[Saved entries]
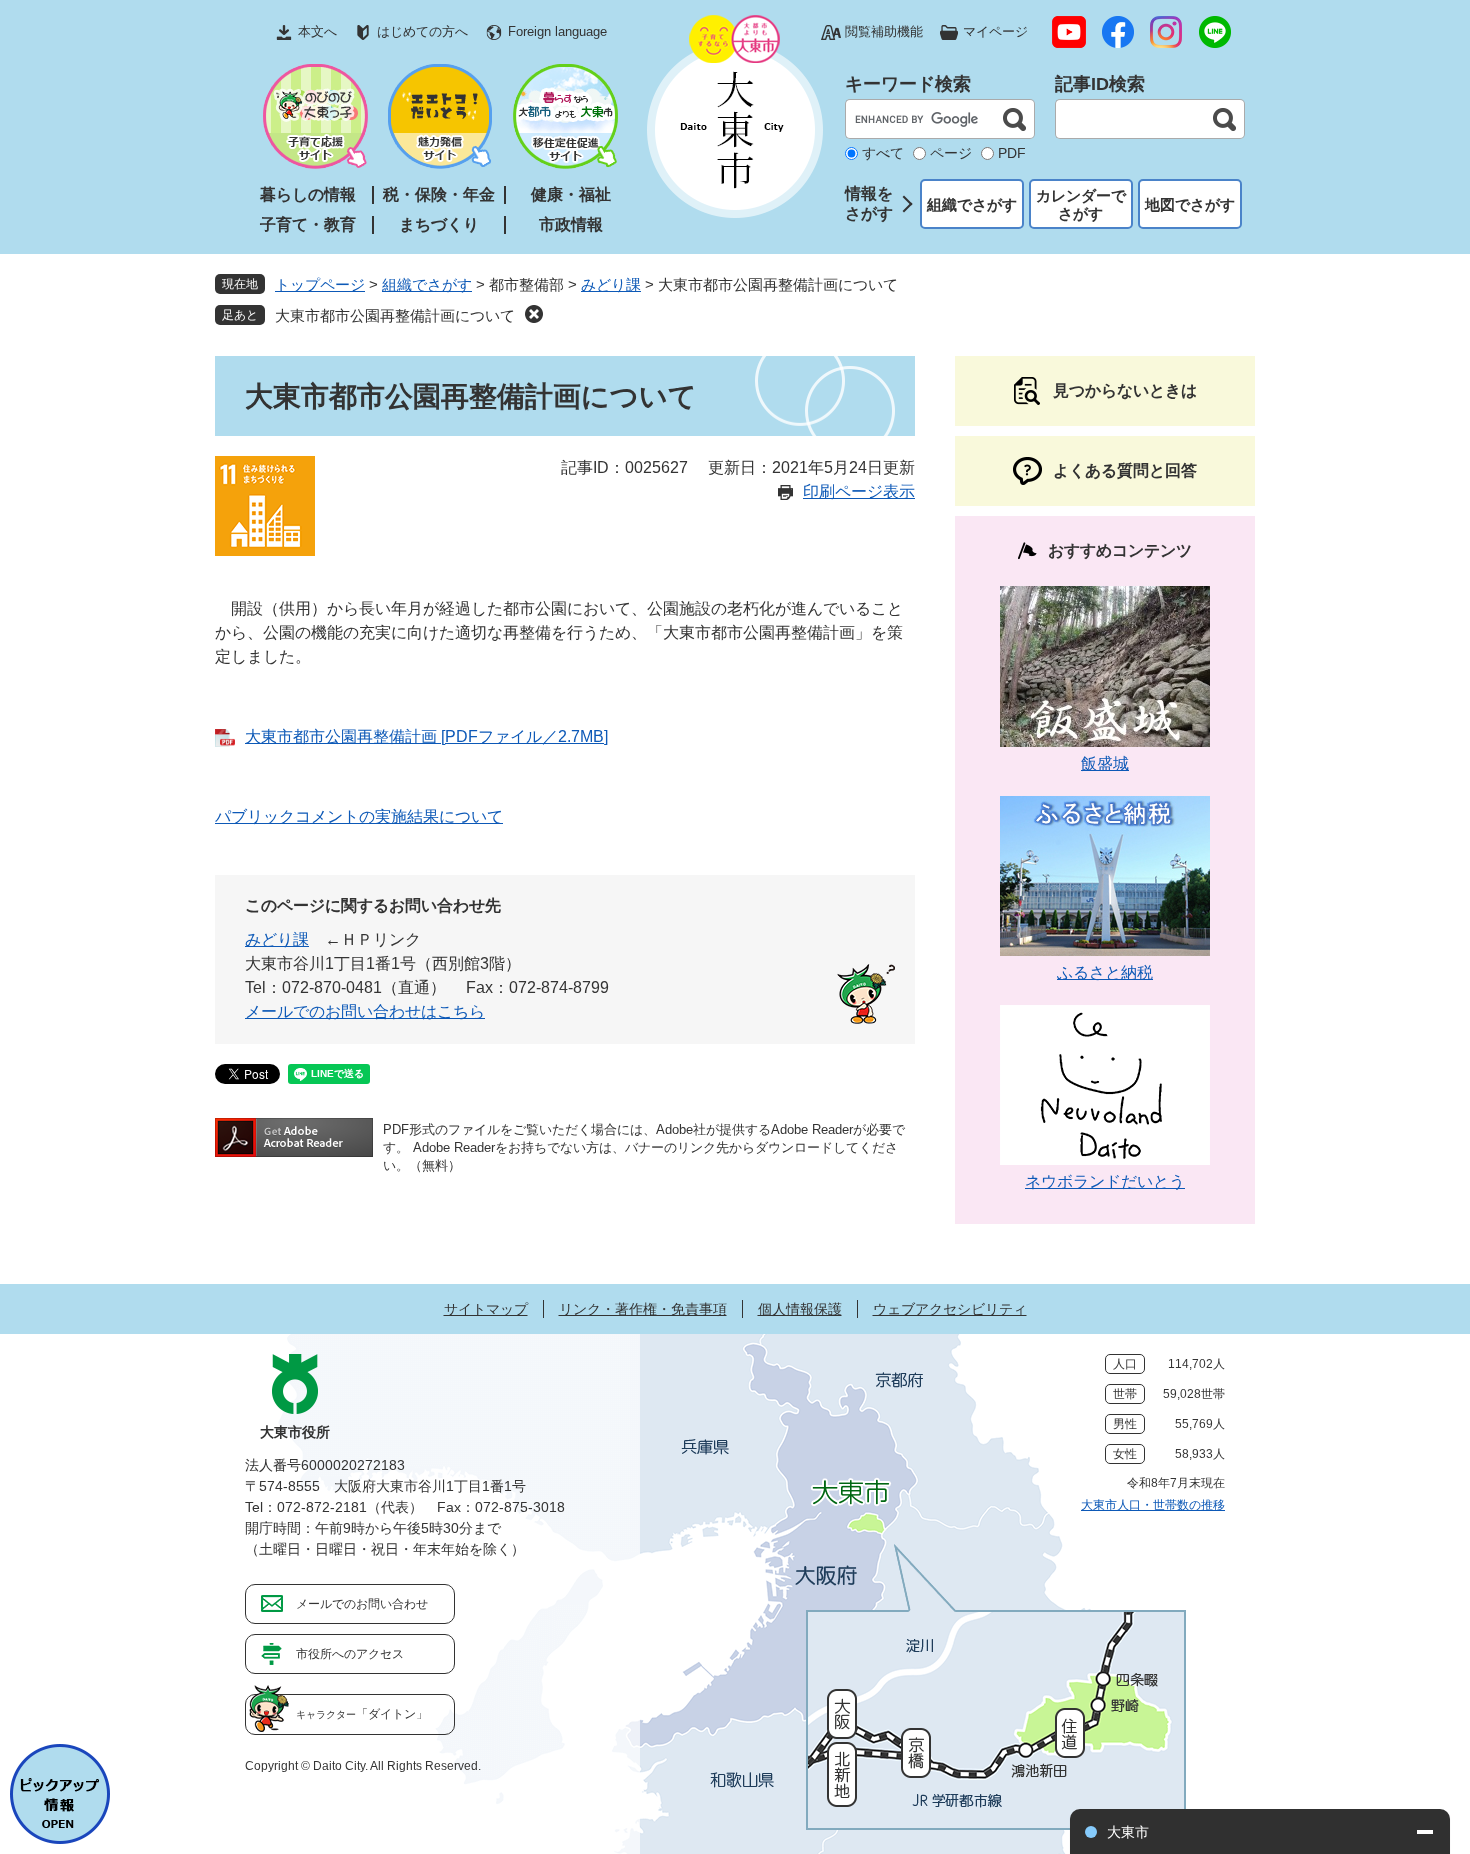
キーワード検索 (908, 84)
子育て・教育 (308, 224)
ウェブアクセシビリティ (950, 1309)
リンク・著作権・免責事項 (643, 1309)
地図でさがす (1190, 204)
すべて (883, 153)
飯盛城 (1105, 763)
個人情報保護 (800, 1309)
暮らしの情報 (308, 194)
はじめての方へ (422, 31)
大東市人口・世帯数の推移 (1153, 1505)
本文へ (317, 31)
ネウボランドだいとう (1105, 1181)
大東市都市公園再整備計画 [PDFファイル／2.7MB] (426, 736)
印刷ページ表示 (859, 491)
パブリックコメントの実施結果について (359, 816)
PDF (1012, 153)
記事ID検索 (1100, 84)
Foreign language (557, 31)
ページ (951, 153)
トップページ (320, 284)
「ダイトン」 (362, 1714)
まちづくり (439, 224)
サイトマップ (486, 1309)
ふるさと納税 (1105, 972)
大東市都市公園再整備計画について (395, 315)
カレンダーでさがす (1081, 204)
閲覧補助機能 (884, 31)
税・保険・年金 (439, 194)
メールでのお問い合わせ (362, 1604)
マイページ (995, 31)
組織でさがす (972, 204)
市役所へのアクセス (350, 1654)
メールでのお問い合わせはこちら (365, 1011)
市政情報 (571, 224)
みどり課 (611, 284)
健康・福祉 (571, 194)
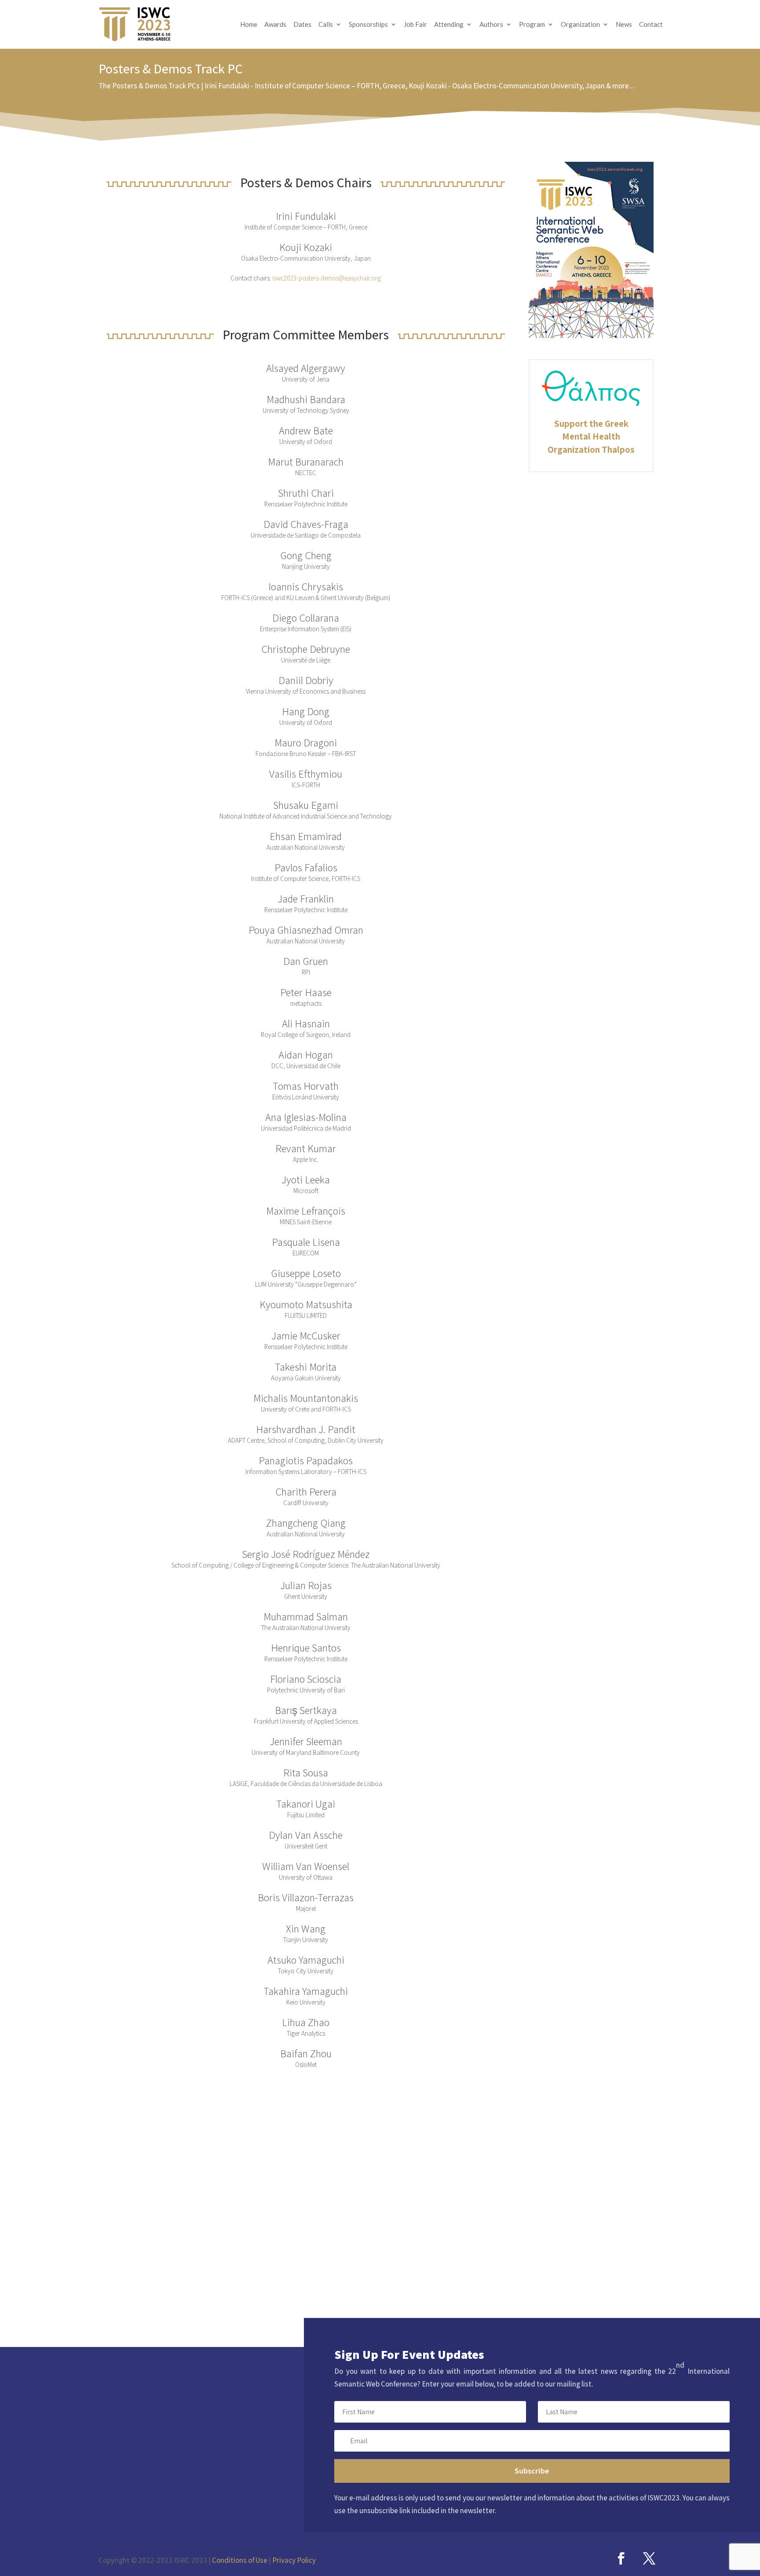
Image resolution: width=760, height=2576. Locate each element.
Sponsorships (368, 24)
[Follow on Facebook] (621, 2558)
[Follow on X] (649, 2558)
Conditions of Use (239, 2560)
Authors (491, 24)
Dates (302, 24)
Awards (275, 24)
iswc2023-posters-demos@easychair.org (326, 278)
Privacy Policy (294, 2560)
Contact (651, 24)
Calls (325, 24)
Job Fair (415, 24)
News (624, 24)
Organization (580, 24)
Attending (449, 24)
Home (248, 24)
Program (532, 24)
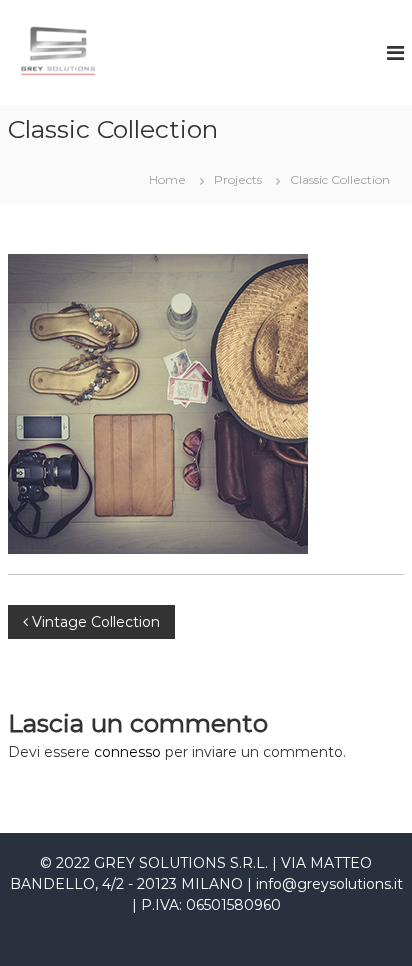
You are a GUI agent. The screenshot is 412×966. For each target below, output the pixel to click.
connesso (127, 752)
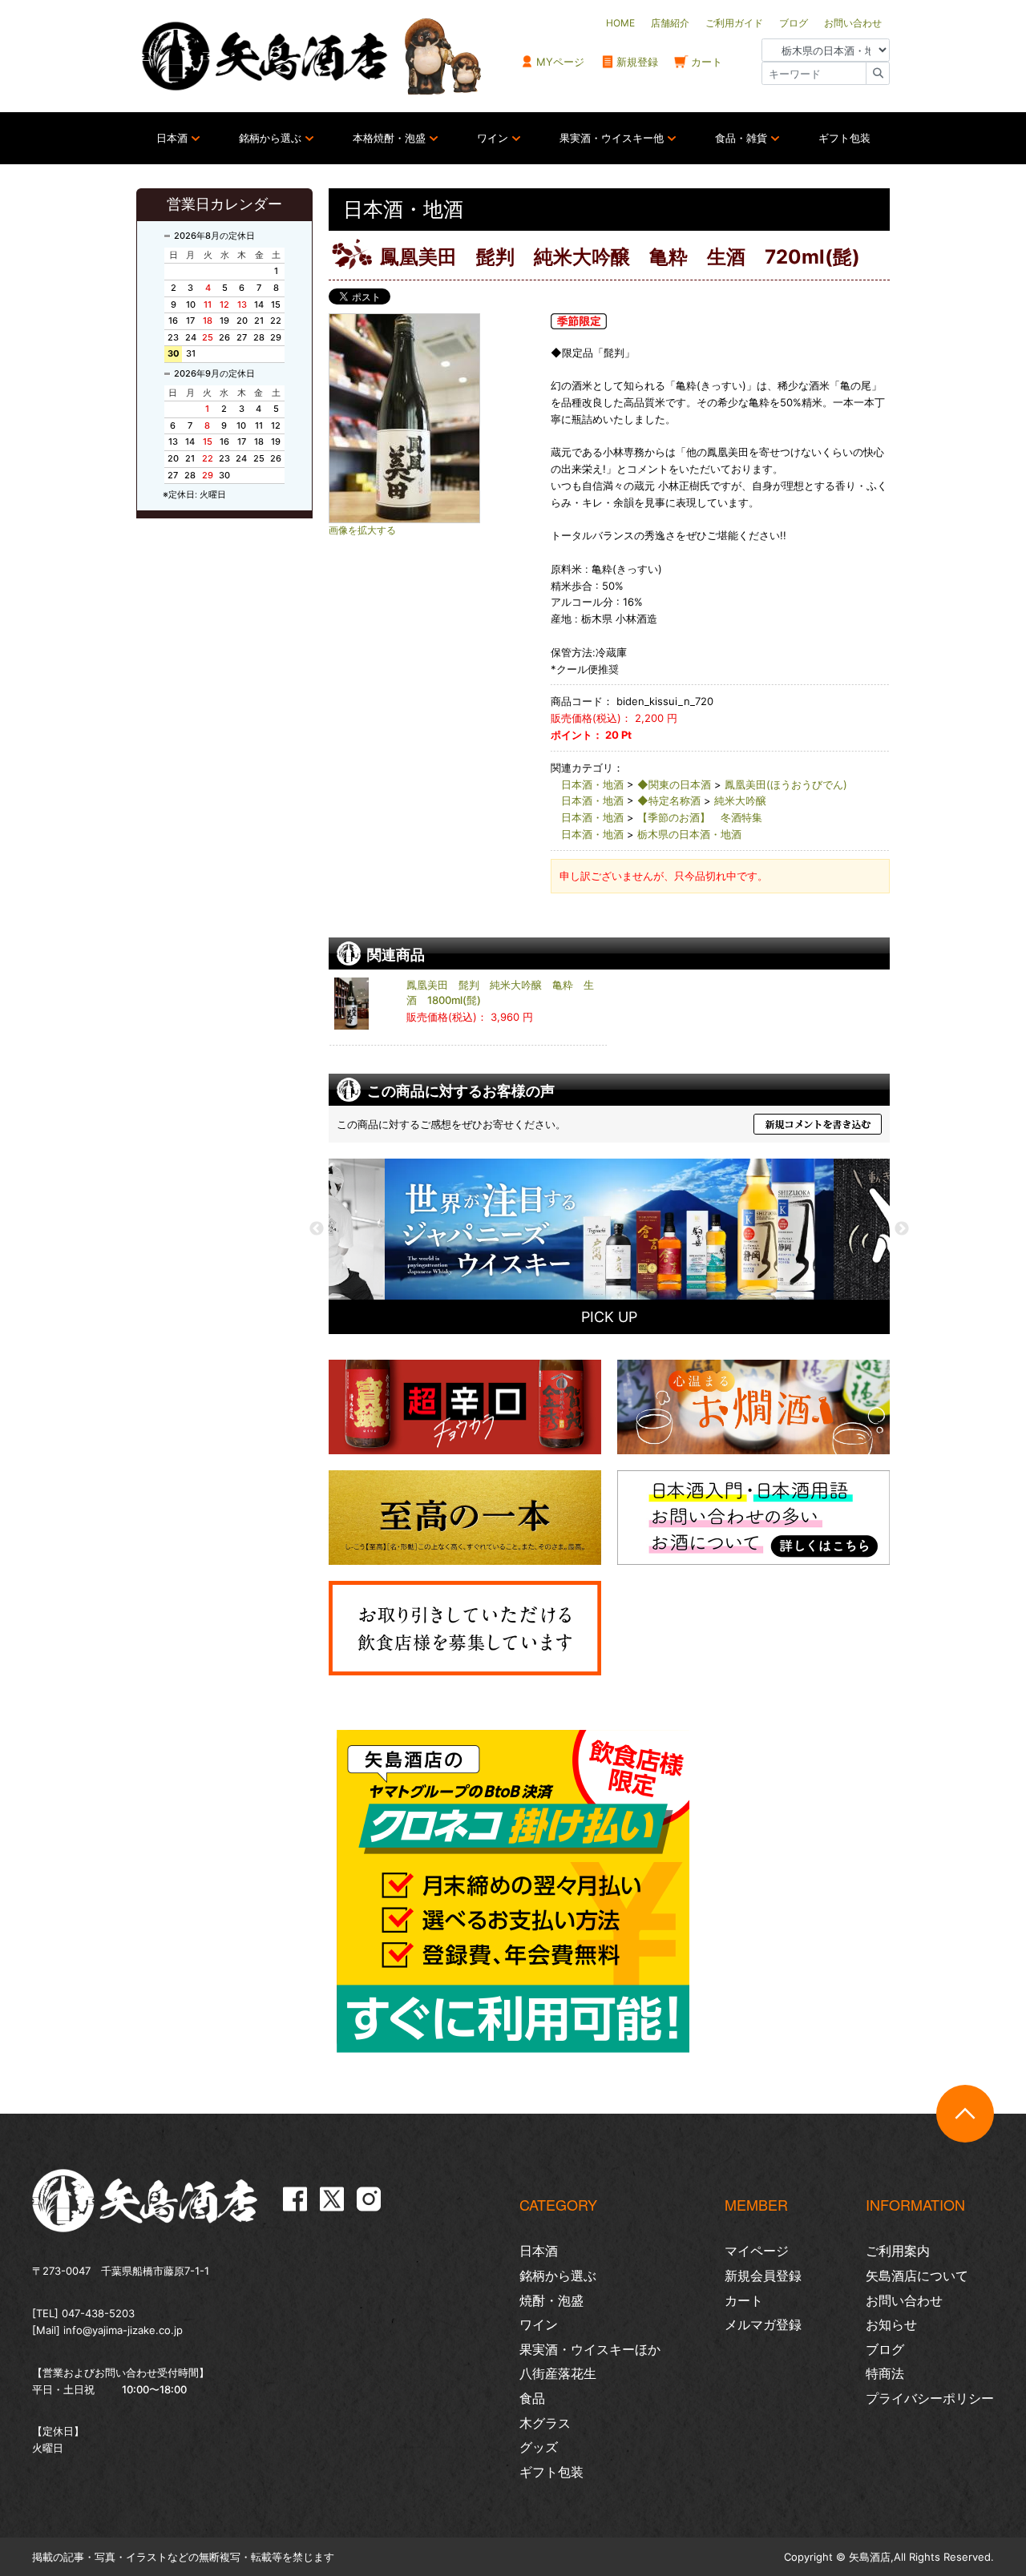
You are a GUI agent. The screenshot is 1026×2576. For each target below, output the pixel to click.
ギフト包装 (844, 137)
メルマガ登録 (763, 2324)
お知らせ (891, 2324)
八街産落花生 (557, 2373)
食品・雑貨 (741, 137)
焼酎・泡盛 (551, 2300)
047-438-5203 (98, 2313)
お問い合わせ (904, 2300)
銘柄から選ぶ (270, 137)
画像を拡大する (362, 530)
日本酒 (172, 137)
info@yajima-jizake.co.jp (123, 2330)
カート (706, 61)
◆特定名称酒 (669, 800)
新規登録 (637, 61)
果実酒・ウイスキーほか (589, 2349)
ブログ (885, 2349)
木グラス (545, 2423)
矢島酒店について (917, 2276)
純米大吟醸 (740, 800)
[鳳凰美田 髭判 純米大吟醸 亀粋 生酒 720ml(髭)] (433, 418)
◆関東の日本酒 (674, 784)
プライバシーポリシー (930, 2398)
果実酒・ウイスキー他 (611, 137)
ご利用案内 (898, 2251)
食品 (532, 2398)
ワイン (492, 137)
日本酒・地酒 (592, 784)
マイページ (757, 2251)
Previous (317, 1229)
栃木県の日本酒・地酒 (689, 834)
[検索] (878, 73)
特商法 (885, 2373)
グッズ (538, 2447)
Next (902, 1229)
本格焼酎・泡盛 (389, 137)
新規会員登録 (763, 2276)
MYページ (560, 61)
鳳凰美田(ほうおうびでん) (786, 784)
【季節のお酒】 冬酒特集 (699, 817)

• _GOAL OF THE EXERCISE_
Output only the lines above from the line that holds "Foreign language (557, 31)" through the line that holds "[Follow on X] (649, 2558)", both ends included, and exclude pictures.

• _SOLUTION FOR THIS TASK_
Foreign language (557, 31)
ページ (951, 153)
トップページ (320, 284)
「ダイトン」 (362, 1714)
まちづくり (439, 224)
サイトマップ (486, 1309)
ふるさと納税 (1105, 972)
大東市都市公園再整備計画について (395, 315)
カレンダーでさがす (1081, 204)
閲覧補助機能 (884, 31)
税・保険・年金 (439, 194)
メールでのお問い合わせ (362, 1604)
マイページ (995, 31)
組織でさがす (972, 204)
市役所へのアクセス (350, 1654)
メールでのお問い合わせはこちら (365, 1011)
市政情報 (571, 224)
みどり課 (611, 284)
健康・福祉 (571, 194)
Image resolution: width=760, height=2576. Locate each element.
Sponsorships (368, 24)
[Follow on Facebook] (621, 2558)
[Follow on X] (649, 2558)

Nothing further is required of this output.